## Aim of the task
Here is a listing; restate all of it exactly.

(Beginning of Information)

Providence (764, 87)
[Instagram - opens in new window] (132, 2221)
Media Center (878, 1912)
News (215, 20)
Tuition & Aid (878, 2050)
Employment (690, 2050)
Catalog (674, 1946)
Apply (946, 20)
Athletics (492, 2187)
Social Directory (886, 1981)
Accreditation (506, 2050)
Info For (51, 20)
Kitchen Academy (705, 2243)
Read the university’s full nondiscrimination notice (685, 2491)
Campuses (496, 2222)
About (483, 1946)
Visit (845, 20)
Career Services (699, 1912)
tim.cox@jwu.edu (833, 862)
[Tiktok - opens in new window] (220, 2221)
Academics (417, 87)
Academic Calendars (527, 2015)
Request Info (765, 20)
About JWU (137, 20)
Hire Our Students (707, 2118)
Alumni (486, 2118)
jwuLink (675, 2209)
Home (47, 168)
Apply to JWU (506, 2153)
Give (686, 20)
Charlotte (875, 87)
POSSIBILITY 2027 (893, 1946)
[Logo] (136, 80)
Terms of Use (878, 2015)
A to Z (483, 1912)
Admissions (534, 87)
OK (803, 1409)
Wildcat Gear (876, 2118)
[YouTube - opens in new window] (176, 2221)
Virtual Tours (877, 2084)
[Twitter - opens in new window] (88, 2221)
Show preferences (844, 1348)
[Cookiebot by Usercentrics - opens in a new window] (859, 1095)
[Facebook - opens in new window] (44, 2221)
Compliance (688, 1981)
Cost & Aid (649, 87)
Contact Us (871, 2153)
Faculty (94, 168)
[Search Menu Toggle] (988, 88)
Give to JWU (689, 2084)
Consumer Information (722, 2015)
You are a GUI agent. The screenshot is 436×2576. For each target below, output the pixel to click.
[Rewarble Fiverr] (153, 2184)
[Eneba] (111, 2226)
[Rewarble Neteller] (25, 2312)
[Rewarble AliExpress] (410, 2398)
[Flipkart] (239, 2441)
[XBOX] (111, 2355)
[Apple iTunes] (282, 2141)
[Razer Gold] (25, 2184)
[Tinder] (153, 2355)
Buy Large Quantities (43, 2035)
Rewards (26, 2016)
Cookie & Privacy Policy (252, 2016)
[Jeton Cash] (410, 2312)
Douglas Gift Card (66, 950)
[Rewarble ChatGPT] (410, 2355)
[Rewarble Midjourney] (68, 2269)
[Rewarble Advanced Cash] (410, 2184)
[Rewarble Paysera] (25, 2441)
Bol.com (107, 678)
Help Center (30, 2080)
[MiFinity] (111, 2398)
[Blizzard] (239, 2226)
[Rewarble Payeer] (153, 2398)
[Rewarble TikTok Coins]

(End of Information)

## Final answer
Providence (764, 87)
[Instagram - opens in new window] (132, 2221)
Media Center (878, 1912)
News (215, 20)
Tuition & Aid (878, 2050)
Employment (690, 2050)
Catalog (674, 1946)
Apply (946, 20)
Athletics (492, 2187)
Social Directory (886, 1981)
Accreditation (506, 2050)
Info For (51, 20)
Kitchen Academy (705, 2243)
Read the university’s full nondiscrimination notice (685, 2491)
Campuses (496, 2222)
About (483, 1946)
Visit (845, 20)
Career Services (699, 1912)
tim.cox@jwu.edu (833, 862)
[Tiktok - opens in new window] (220, 2221)
Academics (417, 87)
Academic Calendars (527, 2015)
Request Info (765, 20)
About JWU (137, 20)
Hire Our Students (707, 2118)
Alumni (486, 2118)
jwuLink (675, 2209)
Home (47, 168)
Apply to JWU (506, 2153)
Give (686, 20)
Charlotte (875, 87)
POSSIBILITY 2027 (893, 1946)
[Logo] (136, 80)
Terms of Use (878, 2015)
A to Z (483, 1912)
Admissions (534, 87)
OK (803, 1409)
Wildcat Gear (876, 2118)
[YouTube - opens in new window] (176, 2221)
Virtual Tours (877, 2084)
[Twitter - opens in new window] (88, 2221)
Show preferences (844, 1348)
[Cookiebot by Usercentrics - opens in a new window] (859, 1095)
[Facebook - opens in new window] (44, 2221)
Compliance (688, 1981)
Cost & Aid (649, 87)
Contact Us (871, 2153)
Faculty (94, 168)
[Search Menu Toggle] (988, 88)
Give to JWU (689, 2084)
Consumer Information (722, 2015)
You are a GUI agent. The screenshot is 436×2576. For each target below, output the pixel to click.
[Rewarble Fiverr] (153, 2184)
[Eneba] (111, 2226)
[Rewarble Neteller] (25, 2312)
[Rewarble AliExpress] (410, 2398)
[Flipkart] (239, 2441)
[XBOX] (111, 2355)
[Apple iTunes] (282, 2141)
[Razer Gold] (25, 2184)
[Tinder] (153, 2355)
Buy Large Quantities (43, 2035)
Rewards (26, 2016)
Cookie & Privacy Policy (252, 2016)
[Jeton Cash] (410, 2312)
Douglas Gift Card (66, 950)
[Rewarble ChatGPT] (410, 2355)
[Rewarble Midjourney] (68, 2269)
[Rewarble Advanced Cash] (410, 2184)
[Rewarble Paysera] (25, 2441)
Bol.com (107, 678)
Help Center (30, 2080)
[MiFinity] (111, 2398)
[Blizzard] (239, 2226)
[Rewarble Payeer] (153, 2398)
[Rewarble TikTok Coins]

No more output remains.